▶ **REQUIRED ACTION**
From the entries below, list each line with "computer".

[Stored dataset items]
═══

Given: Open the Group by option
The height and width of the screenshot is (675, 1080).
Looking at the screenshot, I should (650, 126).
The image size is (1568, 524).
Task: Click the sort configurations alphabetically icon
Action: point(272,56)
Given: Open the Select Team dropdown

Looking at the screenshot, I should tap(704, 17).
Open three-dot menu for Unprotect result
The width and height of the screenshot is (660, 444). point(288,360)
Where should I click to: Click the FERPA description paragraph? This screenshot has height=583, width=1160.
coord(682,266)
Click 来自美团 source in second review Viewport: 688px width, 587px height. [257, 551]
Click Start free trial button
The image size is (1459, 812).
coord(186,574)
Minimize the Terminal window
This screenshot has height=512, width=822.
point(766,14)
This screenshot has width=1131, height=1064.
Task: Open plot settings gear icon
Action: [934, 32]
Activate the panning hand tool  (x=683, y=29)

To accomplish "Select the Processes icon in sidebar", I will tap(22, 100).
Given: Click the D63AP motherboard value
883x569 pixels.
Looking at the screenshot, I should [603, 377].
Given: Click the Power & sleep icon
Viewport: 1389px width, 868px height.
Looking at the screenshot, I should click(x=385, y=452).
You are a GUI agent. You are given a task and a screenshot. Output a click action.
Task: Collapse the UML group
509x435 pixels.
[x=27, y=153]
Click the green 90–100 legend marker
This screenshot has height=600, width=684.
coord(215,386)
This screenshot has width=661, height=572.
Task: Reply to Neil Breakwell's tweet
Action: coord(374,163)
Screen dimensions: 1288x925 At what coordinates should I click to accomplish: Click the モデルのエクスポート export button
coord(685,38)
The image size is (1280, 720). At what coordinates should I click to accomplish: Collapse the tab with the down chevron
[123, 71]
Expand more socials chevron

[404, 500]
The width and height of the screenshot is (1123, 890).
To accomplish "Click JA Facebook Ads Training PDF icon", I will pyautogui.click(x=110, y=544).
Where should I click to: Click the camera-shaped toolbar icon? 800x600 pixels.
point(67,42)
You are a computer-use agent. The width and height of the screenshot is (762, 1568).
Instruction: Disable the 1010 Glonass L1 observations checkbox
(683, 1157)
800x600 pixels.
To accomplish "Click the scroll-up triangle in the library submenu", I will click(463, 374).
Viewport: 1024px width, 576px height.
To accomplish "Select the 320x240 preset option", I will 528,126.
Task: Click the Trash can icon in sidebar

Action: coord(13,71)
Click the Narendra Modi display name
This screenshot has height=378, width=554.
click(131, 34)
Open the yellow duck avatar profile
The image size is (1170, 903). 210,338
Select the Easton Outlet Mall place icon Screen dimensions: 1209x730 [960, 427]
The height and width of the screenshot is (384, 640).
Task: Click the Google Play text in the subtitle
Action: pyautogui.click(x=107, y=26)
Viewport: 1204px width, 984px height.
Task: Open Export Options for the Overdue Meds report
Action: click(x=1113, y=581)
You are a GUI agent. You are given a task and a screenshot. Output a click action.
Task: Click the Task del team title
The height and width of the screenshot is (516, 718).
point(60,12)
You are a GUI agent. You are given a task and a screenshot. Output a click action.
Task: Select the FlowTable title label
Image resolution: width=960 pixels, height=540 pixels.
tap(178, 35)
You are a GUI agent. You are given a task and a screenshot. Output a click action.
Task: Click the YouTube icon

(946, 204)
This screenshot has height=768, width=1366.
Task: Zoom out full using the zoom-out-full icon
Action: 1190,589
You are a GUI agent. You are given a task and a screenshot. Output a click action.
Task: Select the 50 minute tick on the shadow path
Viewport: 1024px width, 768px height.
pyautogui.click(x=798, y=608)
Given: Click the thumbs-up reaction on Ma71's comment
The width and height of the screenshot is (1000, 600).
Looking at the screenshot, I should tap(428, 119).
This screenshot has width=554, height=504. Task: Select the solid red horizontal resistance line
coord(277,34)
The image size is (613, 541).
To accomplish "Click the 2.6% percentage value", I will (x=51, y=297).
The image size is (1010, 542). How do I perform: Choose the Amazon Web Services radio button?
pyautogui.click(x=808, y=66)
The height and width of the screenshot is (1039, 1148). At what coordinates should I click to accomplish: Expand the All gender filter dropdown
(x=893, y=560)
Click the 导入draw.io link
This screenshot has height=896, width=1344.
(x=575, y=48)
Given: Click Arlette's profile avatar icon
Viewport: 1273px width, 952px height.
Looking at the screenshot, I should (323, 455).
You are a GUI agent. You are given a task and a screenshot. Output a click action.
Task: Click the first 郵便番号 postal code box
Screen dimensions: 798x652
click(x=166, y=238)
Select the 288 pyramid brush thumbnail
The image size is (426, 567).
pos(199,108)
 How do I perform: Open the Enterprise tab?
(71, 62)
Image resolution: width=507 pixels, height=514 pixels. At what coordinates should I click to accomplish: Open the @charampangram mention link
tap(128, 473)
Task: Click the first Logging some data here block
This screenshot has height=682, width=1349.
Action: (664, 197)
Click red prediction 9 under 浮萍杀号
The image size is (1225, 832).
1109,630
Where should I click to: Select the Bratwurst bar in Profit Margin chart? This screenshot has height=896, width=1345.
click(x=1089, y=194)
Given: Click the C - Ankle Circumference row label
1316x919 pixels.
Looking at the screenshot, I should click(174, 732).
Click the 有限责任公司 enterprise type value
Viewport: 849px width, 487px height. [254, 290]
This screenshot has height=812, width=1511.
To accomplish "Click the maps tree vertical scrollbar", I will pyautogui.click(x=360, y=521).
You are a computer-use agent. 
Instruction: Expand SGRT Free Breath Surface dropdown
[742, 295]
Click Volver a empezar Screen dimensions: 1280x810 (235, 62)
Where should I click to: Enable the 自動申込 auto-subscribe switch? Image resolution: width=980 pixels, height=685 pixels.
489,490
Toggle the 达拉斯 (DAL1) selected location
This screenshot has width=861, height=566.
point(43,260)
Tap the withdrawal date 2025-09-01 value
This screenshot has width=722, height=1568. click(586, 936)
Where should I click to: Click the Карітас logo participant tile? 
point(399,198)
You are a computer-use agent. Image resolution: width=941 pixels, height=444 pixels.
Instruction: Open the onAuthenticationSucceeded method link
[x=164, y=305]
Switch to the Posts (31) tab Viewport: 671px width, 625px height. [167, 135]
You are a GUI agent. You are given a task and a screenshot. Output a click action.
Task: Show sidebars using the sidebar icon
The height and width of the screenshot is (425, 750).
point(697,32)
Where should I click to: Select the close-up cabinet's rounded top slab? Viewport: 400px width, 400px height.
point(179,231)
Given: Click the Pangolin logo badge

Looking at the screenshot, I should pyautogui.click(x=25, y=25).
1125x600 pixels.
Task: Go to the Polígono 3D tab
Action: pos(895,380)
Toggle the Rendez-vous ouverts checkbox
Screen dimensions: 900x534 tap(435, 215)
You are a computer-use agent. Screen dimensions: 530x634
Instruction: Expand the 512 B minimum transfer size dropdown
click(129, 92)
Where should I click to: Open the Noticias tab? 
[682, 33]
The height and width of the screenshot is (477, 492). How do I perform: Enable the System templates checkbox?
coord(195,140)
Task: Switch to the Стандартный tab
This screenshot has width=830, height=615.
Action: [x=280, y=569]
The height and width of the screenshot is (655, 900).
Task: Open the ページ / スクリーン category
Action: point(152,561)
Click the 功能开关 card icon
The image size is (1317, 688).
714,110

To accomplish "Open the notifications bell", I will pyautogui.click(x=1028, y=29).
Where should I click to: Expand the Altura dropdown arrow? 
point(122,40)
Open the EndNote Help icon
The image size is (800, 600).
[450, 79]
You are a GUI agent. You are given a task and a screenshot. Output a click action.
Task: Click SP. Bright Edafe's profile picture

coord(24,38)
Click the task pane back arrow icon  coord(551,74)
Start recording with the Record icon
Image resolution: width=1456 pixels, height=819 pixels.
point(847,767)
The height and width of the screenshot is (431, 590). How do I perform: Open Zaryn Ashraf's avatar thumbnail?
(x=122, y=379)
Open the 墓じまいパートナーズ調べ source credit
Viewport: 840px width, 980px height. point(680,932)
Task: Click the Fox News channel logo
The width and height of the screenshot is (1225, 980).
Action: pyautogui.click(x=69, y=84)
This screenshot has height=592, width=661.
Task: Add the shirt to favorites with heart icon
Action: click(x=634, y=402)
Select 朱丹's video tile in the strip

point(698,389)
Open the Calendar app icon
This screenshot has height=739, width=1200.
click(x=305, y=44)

═══

▶ **SOLUTION TO THE EXERCISE**
You are a computer-use agent. The width and height of the screenshot is (762, 1568).
You are a computer-use agent. 
You are a computer-use agent. Image resolution: width=941 pixels, height=444 pixels.
You are a computer-use agent. Screen dimensions: 530x634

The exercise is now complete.